Cultura

Un rito collettivo nel nome di PPP

Al Meeting di Rimini decine e decine di persone si susseguono nella lettura di pagine di Pasolini. Accade alla fine della mostra che gli è stata dedicata in vista del centenario del prossimo anno. Una dimostrazione di quanto questo intellettuale continui a parlare al nostro tempo

di Giuseppe Frangi

Al Meeting di Rimini si sta consumando un inatteso rito collettivo: decine e decine di persone in fila per vedere una mostra dedicata a Pier Paolo Pasolini. Al termine del percorso in tantissimi chiedono di poter partecipare al “live” leggendo qualche pagina di PPP, nell’apposita postazione allestita all’ingresso: una diretta che esce dai confini della Fiera in quanto ritrasmessa dai canali YouTube e Facebook di Casa Testori, l’associazione culturale che ha progettato mostra e performance partecipata.

Non è facile incontrare e leggere Pasolini oggi. È un intellettuale che non si lascia metabolizzare facilmente, che si mette di traverso a tutte le certezze in cui ciascuno comprensibilmente si protegge. È anche un intellettuale “duro”, che non edulcora mai le parole, che mette anche ansia con i suoi giudizi e le sue visioni. È un’intelligenza inquieta, che continua a seminare inquietudine in chi lo accosti. Eppure Pasolini oltre a scuotere, oltre a spiazzare e a dare scandalo, oggi sembra aver attirato su di sé una sorta di energia affettiva. Il percorso proposto a Rimini è composto da sei video che esplorano sei situazioni chiave dell’avventura pasoliniana, dal rapporto con la madre Susanna Colussi fino ai mesi cupi che hanno portato alla sua morte. Sono situazioni che testimoniano un’assoluta originalità e che insieme documentano come al fondo di ogni opera o presa di posizione di Pasolini, non ci sia mai una risposta, ma una grande domanda. La domanda è il metodo poetico che lo accompagna per tutta la vita (le domande che chiudono Teorema, o le domande “moderne” rivolte a San Paolo nella sceneggiatura di un film mai fatto). Sono queste domande, che a volte prendono la forma di vere implorazioni, quasi delle suppliche, come nel finale della celebre poesia alla madre che lui stesso legge ad inizio percorso.

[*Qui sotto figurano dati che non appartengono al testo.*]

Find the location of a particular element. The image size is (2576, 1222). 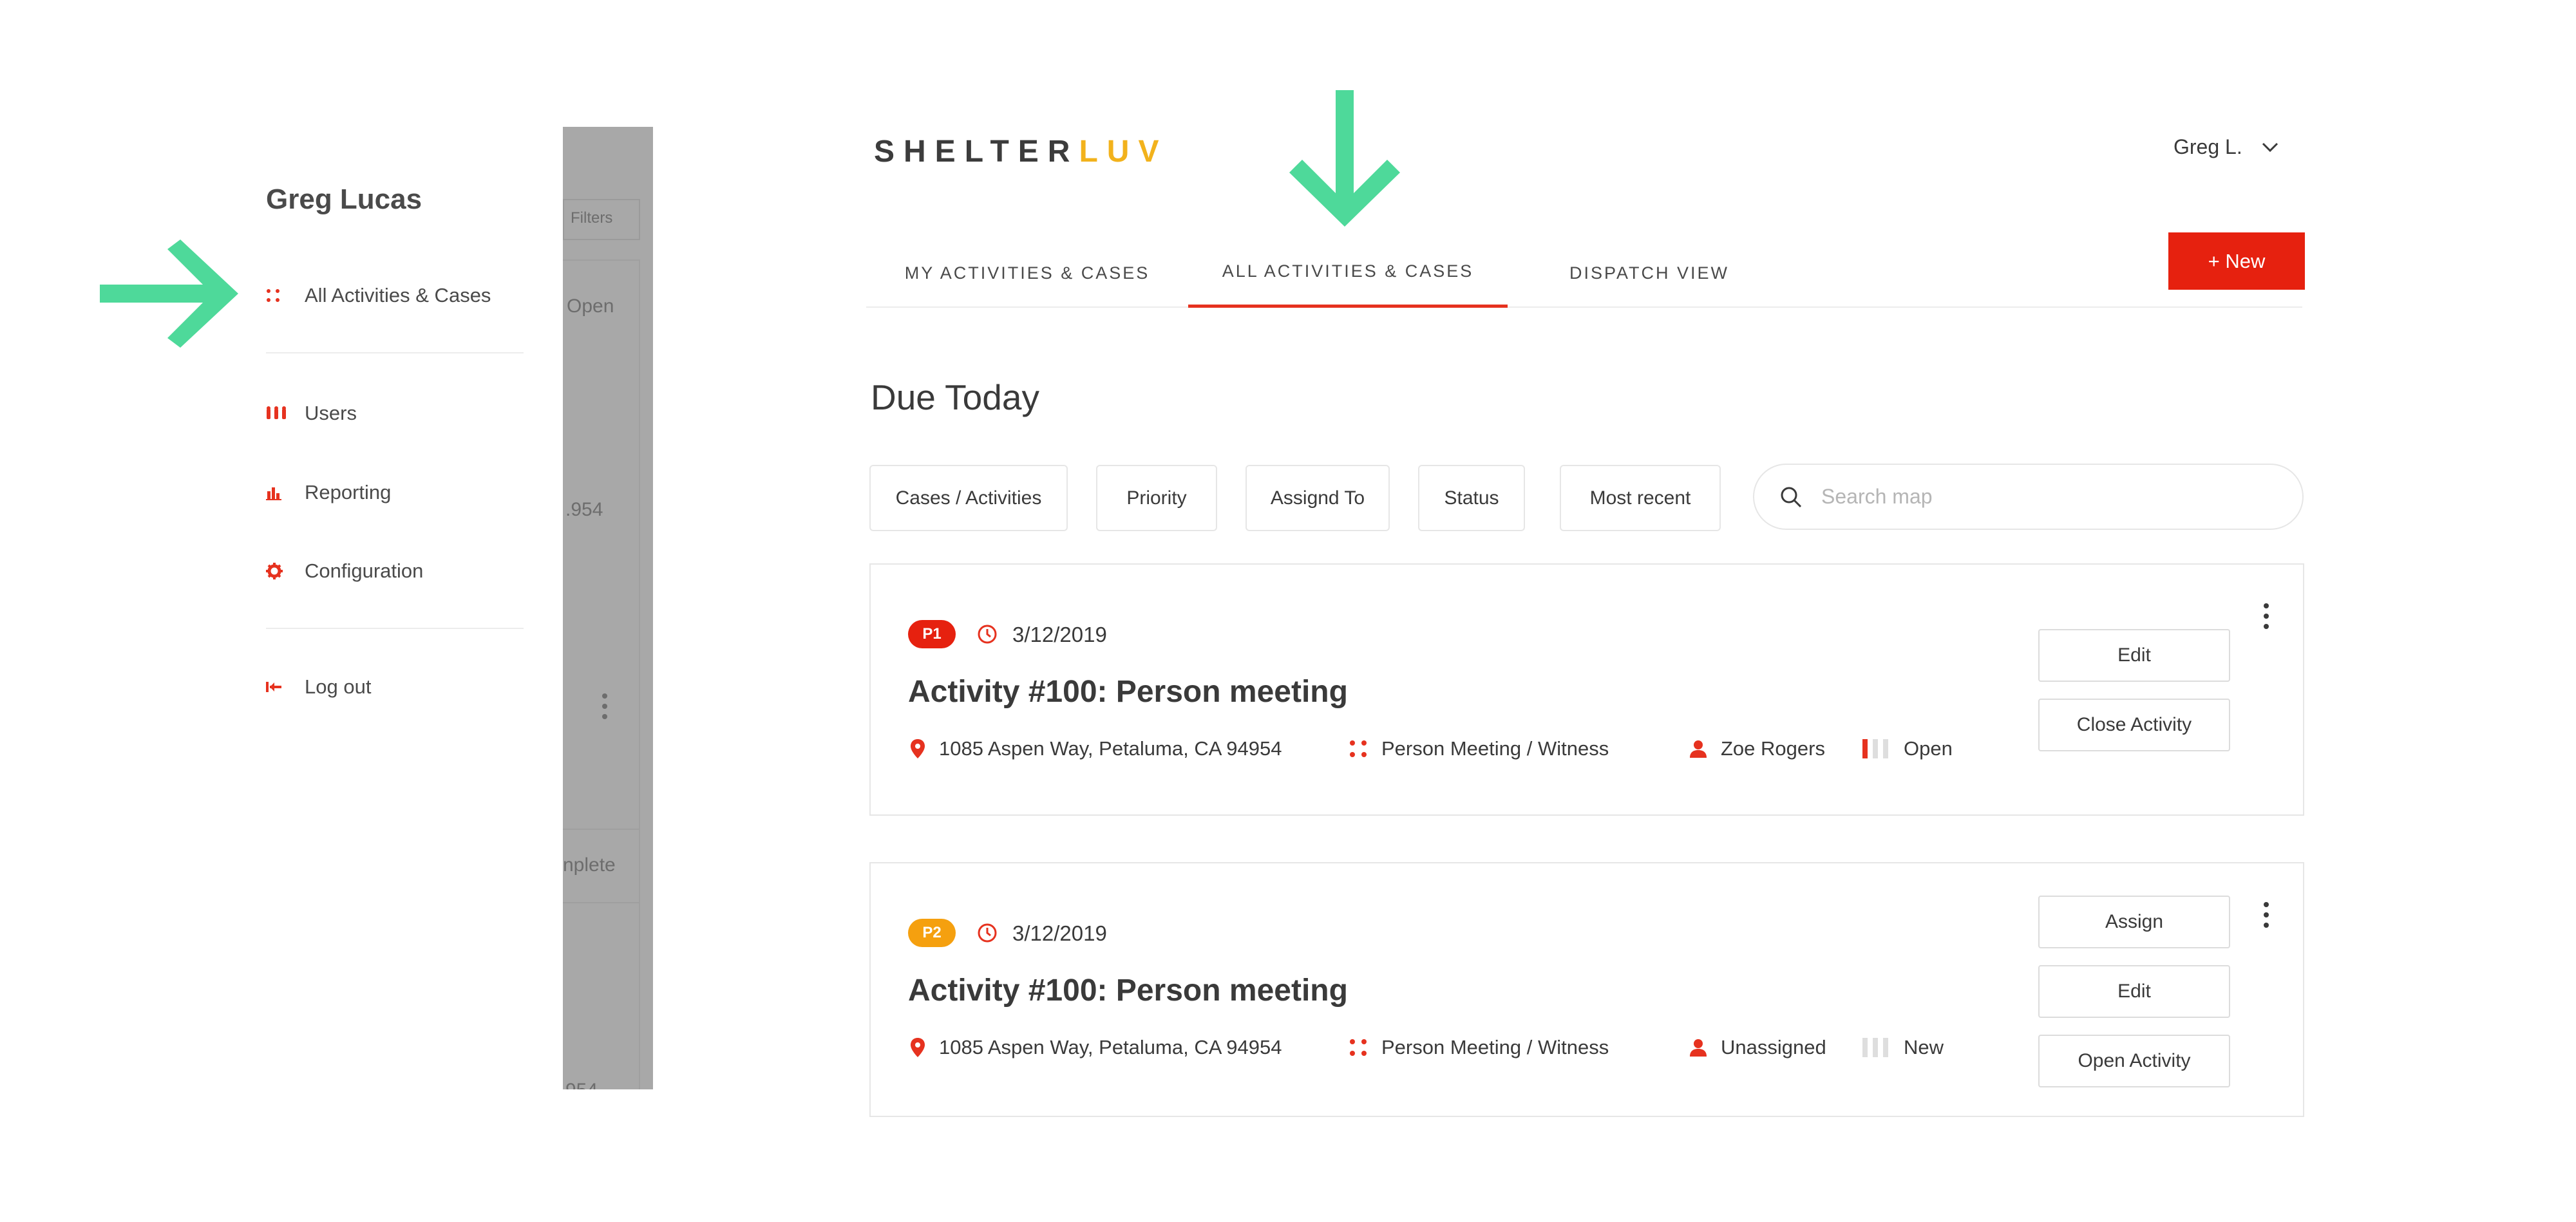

È questa estrema sincerità, assolutamente insolita in un intellettuale, a colpire i tanti che si avvicendando nel percorso riminese. La sincerità di un uomo ferito che non si protegge mai dietro la forza culturale di teorie o tesi. E che non cerca neanche rifugi in un passato che pur ha tanto amato e che tanto dimostra di conoscere e saper leggere. È un uomo che non sposta mai il problema su altro, ma accetta di viverlo sulla propria pelle. Insomma si mette in gioco con una lealtà a volte molto dolorosa. Come documenta questo passaggio di una lettera scritta a don Giovanni Rossi, all’indomani dell’uscita del Vangelo secondo Matteo: «Io sono da sempre caduto da cavallo: non sono mai stato spavaldamente in sella (come molti potenti della vita o molti miseri peccatori): sono caduto da sempre, e un mio piede è rimasto impigliato nella staffa, così che la mia corsa non è una cavalcata, ma un essere trascinato via, con il capo che sbatte sulla polvere e sulle pietre».

È forse per questo che in tanti hanno voluto calarsi nelle parole di Pasolini, come in un gesto di condivisione e anche di gratitudine.